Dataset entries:

=== Section Start ===

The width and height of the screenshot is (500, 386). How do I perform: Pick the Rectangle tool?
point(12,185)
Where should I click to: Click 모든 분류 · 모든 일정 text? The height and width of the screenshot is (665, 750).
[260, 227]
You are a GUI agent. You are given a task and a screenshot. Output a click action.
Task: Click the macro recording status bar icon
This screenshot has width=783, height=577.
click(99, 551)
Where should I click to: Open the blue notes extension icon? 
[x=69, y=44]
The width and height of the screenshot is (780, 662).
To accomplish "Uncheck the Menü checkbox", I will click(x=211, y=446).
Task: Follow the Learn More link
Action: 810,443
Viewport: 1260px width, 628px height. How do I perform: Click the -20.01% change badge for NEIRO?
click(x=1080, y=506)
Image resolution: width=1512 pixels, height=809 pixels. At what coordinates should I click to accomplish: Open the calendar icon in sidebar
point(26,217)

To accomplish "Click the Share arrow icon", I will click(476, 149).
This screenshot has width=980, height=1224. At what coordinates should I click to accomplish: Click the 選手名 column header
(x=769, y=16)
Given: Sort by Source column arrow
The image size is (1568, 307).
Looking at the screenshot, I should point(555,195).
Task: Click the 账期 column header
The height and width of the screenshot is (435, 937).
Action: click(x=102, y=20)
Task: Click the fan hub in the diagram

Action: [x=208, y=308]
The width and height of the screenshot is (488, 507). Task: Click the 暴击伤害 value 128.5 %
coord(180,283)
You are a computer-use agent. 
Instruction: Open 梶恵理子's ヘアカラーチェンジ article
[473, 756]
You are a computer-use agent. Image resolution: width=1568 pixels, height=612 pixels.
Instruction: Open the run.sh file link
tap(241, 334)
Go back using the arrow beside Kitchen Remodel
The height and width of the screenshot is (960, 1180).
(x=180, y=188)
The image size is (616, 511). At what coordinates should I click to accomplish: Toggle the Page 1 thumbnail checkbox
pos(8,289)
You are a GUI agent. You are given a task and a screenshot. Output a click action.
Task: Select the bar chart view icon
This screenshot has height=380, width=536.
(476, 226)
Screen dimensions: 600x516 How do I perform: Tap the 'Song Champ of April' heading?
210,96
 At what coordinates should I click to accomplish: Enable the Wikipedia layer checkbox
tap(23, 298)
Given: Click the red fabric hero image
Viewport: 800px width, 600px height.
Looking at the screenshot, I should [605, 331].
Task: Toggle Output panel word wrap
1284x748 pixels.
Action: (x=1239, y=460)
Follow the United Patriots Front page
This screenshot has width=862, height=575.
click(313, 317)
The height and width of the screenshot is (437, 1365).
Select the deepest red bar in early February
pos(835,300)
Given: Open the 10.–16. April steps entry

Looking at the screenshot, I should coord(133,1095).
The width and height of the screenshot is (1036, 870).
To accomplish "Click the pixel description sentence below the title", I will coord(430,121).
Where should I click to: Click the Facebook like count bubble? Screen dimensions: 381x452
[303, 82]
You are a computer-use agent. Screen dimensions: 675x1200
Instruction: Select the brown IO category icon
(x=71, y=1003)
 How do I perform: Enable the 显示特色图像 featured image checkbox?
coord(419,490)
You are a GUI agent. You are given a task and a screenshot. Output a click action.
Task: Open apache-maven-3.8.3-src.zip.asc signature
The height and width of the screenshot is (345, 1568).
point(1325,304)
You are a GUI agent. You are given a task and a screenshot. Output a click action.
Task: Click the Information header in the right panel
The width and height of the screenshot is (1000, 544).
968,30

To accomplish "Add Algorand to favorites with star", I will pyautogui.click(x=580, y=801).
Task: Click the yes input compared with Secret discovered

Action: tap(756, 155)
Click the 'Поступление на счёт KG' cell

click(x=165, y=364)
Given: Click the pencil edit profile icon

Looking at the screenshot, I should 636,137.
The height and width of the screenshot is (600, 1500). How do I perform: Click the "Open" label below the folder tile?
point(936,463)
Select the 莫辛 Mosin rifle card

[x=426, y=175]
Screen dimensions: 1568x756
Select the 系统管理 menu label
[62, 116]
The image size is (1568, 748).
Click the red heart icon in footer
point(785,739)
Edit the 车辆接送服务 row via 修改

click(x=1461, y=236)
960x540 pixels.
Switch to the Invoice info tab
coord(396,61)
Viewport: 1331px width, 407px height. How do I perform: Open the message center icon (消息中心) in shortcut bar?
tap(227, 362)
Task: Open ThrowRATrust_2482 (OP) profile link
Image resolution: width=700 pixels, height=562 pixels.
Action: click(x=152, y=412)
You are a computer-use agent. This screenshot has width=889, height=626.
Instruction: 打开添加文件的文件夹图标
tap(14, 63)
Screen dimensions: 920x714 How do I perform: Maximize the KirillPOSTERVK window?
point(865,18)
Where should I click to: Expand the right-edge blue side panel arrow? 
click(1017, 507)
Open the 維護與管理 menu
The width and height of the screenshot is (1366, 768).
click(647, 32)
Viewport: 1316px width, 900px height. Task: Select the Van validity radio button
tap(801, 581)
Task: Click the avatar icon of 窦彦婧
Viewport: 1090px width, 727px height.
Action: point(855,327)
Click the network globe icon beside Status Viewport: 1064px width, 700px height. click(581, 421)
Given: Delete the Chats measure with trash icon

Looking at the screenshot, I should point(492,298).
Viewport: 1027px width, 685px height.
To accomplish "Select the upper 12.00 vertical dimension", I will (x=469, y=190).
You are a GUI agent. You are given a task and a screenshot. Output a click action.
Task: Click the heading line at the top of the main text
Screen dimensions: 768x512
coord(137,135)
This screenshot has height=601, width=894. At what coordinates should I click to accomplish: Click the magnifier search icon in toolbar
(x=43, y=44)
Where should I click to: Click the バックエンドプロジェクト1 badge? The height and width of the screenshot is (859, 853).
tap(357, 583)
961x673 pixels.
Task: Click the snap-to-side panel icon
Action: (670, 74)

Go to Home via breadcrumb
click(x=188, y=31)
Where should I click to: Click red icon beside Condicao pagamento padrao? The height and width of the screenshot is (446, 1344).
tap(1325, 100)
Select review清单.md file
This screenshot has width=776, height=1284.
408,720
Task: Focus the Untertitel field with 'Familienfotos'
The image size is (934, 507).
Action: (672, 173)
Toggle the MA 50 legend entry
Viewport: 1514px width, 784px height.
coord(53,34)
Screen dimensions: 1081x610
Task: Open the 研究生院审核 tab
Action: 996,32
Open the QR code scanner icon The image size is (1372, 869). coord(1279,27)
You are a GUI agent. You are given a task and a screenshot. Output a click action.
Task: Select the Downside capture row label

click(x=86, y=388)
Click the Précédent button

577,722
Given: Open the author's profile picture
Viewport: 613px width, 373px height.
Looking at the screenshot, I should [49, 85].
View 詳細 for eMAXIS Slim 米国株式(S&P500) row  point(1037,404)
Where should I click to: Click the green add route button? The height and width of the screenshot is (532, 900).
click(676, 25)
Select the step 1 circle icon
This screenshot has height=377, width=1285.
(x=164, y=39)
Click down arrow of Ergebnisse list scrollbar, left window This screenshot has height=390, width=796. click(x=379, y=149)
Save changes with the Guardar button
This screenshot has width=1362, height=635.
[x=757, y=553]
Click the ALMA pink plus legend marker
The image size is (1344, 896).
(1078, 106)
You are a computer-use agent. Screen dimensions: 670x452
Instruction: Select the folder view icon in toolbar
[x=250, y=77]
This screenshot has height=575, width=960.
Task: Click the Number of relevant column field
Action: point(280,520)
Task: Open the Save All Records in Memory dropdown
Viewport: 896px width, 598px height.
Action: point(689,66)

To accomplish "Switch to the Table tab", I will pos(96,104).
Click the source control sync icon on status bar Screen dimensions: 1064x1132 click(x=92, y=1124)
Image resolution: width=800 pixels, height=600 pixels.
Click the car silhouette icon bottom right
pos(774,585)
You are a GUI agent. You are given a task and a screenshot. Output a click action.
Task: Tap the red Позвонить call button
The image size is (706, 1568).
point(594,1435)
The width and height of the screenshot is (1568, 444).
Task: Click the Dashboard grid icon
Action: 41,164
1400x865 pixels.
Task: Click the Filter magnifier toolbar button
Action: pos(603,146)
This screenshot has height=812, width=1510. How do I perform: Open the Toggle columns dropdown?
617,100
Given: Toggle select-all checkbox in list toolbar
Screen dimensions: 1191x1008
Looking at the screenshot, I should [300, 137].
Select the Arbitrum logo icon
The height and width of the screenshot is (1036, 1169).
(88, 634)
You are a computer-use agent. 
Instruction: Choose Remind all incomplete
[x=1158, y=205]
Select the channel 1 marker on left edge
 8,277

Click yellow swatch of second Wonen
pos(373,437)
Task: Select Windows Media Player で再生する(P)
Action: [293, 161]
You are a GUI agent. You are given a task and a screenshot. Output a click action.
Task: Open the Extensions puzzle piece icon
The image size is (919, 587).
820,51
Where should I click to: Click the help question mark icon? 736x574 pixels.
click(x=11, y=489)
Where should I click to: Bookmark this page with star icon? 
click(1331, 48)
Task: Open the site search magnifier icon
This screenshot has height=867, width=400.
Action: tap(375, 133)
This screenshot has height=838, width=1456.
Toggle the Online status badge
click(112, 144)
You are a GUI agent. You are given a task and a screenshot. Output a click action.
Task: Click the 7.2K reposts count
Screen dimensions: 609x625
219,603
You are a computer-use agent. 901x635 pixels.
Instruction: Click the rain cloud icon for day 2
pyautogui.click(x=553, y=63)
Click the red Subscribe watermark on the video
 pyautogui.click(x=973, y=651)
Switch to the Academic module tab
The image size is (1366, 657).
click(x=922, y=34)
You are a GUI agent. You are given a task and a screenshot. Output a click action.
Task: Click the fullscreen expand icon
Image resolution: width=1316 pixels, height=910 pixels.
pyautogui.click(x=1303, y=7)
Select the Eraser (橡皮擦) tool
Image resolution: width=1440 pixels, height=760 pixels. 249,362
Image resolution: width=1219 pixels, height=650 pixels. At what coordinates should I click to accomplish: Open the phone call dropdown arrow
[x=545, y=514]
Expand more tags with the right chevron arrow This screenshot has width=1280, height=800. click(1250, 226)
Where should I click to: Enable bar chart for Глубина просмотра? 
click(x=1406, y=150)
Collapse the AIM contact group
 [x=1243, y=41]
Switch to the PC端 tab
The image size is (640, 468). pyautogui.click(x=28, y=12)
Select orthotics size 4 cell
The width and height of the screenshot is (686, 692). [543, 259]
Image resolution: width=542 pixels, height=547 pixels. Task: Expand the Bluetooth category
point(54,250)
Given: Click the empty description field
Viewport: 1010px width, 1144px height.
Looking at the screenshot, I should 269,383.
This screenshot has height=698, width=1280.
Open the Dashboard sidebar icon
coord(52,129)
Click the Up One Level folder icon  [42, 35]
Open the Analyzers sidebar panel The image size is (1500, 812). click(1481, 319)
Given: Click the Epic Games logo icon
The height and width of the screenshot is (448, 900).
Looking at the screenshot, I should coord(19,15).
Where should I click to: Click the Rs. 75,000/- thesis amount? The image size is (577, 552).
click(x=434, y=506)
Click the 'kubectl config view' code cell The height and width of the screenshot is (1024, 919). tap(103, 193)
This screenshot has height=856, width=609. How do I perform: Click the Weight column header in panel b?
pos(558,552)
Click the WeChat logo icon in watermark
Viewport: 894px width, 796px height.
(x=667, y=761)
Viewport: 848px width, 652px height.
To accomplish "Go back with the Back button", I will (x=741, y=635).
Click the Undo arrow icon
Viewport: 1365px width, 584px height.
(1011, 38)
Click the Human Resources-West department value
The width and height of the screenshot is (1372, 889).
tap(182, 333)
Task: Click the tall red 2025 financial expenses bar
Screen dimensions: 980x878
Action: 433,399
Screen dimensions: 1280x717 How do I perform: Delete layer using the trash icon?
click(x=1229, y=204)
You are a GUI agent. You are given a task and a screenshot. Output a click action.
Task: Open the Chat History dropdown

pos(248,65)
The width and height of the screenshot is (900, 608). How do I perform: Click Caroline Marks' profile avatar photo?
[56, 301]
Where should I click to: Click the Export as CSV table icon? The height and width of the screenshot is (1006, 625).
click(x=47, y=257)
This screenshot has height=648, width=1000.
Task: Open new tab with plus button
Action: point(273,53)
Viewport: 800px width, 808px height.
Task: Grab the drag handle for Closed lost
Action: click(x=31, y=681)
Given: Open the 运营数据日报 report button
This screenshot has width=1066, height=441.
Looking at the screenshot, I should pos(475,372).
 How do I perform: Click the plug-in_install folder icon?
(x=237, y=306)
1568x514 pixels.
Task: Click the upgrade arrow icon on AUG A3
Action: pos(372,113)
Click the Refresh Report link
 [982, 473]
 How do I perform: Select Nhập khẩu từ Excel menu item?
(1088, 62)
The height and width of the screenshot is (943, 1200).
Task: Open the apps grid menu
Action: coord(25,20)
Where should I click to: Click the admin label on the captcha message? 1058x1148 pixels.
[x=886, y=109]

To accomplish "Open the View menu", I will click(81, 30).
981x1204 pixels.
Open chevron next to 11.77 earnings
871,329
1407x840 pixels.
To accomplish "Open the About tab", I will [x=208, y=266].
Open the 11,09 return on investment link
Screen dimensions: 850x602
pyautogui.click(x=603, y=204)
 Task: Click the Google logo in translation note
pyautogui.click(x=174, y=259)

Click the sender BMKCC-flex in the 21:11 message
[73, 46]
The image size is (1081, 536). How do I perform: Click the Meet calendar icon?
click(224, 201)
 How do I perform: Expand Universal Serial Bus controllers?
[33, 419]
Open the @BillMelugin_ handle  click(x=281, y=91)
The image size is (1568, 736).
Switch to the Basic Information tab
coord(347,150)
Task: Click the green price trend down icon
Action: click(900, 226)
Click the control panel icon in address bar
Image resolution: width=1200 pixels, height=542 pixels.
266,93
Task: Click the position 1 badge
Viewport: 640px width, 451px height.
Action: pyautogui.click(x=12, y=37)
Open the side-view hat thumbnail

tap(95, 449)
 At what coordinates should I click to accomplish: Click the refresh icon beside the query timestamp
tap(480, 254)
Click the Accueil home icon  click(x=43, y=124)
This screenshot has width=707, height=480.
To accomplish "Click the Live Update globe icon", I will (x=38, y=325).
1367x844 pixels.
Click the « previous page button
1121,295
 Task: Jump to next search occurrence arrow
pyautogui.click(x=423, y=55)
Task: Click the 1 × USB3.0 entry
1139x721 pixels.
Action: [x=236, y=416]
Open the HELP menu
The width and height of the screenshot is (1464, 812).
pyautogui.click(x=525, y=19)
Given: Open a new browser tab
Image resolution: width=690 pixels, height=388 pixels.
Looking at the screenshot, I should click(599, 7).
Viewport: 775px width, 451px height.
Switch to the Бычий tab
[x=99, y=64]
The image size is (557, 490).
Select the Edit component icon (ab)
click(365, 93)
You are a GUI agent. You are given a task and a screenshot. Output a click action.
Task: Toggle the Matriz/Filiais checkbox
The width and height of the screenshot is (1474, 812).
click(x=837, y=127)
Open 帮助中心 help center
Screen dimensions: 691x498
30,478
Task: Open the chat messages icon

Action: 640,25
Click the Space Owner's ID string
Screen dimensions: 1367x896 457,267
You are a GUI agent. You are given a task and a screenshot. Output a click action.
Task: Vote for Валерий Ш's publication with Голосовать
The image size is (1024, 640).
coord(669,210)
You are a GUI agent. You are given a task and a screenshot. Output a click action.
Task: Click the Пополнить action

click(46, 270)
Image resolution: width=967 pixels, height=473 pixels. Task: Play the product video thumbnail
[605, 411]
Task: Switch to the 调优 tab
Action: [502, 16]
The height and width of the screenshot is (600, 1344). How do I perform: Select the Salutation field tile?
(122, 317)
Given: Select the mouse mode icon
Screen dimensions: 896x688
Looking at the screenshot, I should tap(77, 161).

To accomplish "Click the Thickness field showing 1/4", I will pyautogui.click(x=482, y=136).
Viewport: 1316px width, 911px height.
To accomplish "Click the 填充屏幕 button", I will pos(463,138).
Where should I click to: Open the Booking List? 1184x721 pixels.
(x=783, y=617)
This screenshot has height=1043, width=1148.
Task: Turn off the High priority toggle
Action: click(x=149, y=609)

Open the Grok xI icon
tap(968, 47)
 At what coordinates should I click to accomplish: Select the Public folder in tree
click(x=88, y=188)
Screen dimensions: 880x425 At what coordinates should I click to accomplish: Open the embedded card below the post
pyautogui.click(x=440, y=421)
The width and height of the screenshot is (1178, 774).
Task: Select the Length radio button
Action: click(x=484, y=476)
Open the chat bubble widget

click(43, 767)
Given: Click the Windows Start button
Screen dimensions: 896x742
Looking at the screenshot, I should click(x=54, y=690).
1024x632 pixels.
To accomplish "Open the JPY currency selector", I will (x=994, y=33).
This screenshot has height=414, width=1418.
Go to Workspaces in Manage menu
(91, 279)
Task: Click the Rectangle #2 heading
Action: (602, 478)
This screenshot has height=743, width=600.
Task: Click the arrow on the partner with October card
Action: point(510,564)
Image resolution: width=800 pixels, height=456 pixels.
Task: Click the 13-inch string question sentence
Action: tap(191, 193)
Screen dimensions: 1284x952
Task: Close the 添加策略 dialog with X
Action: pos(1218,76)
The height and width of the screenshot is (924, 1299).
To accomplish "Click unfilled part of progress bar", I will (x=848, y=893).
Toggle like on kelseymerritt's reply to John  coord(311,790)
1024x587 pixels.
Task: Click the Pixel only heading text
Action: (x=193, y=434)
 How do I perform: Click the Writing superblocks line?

=== Section End ===

EXERCISE: Could you write out, exactly as they stand, only the lines above that begin at the line with "Open 帮助中心 help center" and stop after the line with "Given: Select the mouse mode icon"?

SOLUTION FOR THIS TASK:
Open 帮助中心 help center
Screen dimensions: 691x498
30,478
Task: Open the chat messages icon

Action: 640,25
Click the Space Owner's ID string
Screen dimensions: 1367x896 457,267
You are a GUI agent. You are given a task and a screenshot. Output a click action.
Task: Vote for Валерий Ш's publication with Голосовать
The image size is (1024, 640).
coord(669,210)
You are a GUI agent. You are given a task and a screenshot. Output a click action.
Task: Click the Пополнить action

click(46, 270)
Image resolution: width=967 pixels, height=473 pixels. Task: Play the product video thumbnail
[605, 411]
Task: Switch to the 调优 tab
Action: [502, 16]
The height and width of the screenshot is (600, 1344). How do I perform: Select the Salutation field tile?
(122, 317)
Given: Select the mouse mode icon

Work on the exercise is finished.